Lorenzo advierte de una práctica habitual que puede salir muy cara: firmar un contrato de arras sin tener la hipoteca previamente estudiada y viable. En su experiencia profesional ha visto casos de personas que han perdido 15.000, 20.000 e incluso más de 50.000 euros por no condicionar la operación a la concesión del préstamo. “Hay gente que no duerme por la noche por decisiones mal asesoradas”, señaló durante la entrevista.

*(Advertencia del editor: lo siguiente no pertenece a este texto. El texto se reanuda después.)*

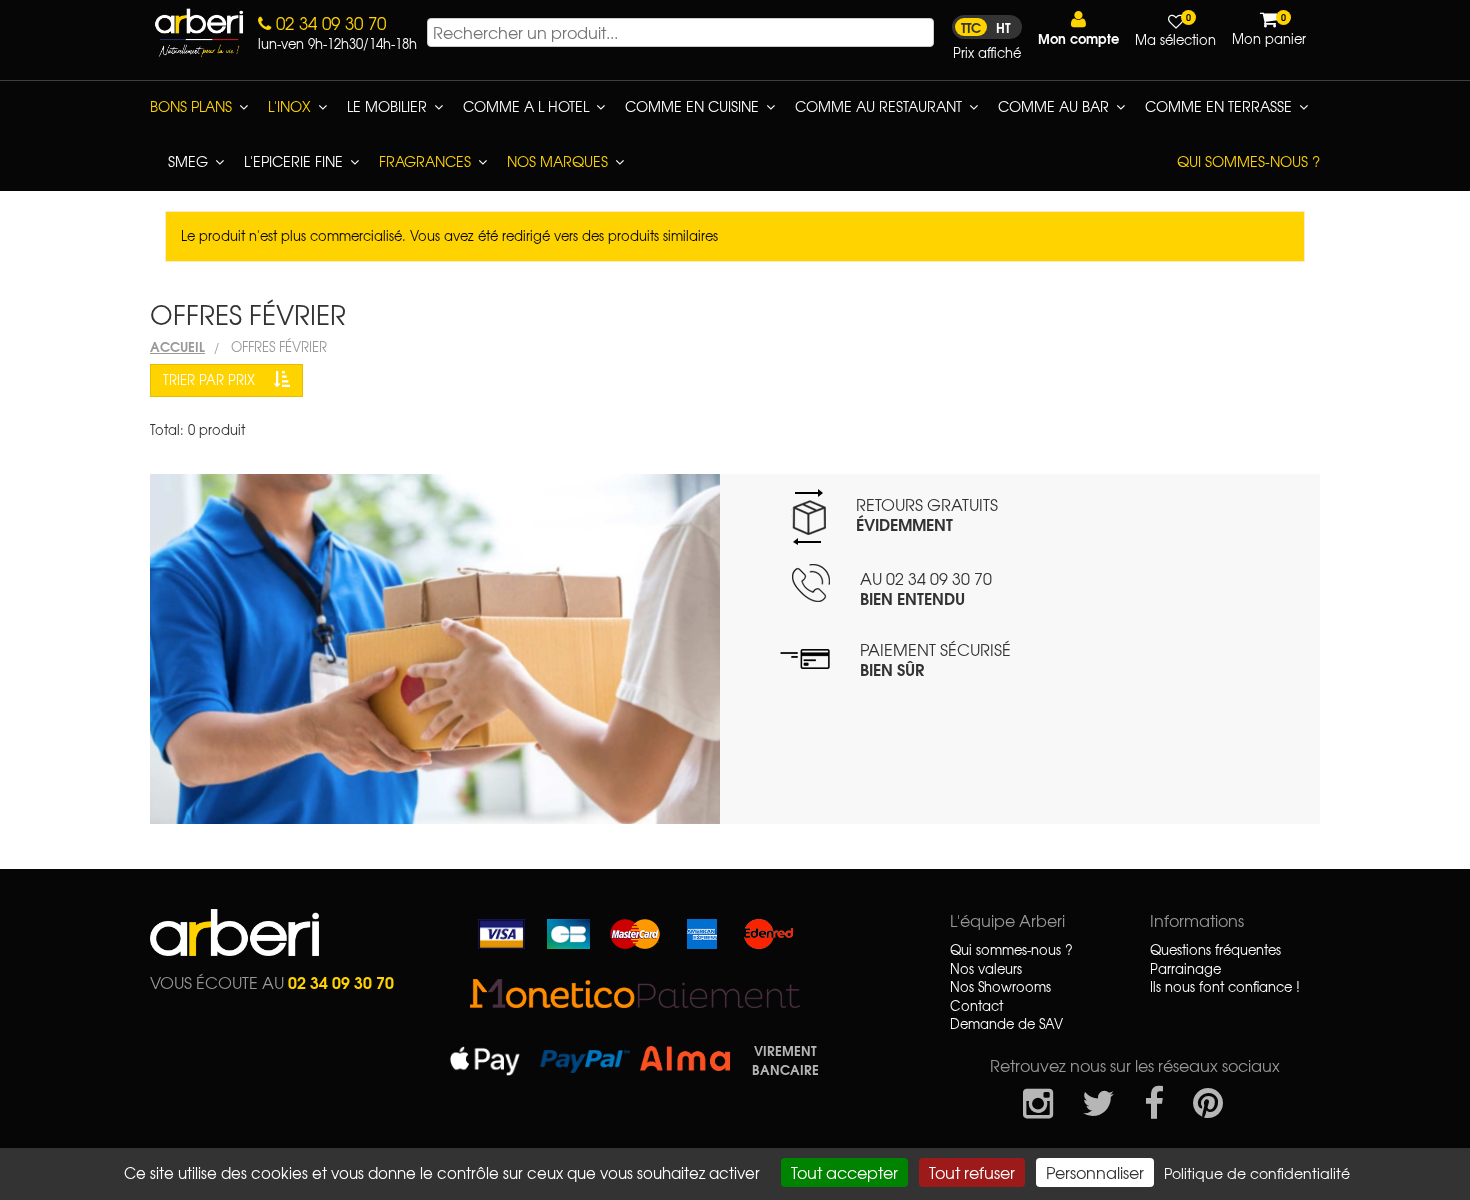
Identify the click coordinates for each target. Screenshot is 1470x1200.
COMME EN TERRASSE (1218, 106)
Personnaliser (1095, 1172)
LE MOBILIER (387, 106)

Frente al modelo tradicional de acudir directamente al banco —donde cada entidad ofrece solo sus propios productos y cambia sus criterios según objetivos internos—, defiende un enfoque previo de análisis integral: ingresos, estabilidad laboral, ahorro real, deudas existentes y características del inmueble. “No es solo comparar tipo fijo o variable. Es entender vinculaciones, tasaciones, urbanismo y riesgos ocultos que pueden bloquear la operación”, explicó.
El experto también desmontó algunos mitos culturales, como el miedo a la deuda bien estructurada. Para Lorenzo, la financiación hipotecaria es, en muchos casos, la herramienta más eficiente para construir patrimonio a largo plazo. Eso sí, con criterio. “El problema no es la deuda, es no saber gestionarla”.
En un contexto donde las oficinas bancarias son cada vez más digitales y menos personalizadas, su figura cobra especial relevancia: acompañamiento completo, revisión de condiciones, asistencia en notaría y asesoramiento incluso en situaciones complejas como cambios laborales o subrogaciones. Porque, como quedó claro en la conversación, comprar vivienda debería ser un proyecto ilusionante, no una fuente de angustia.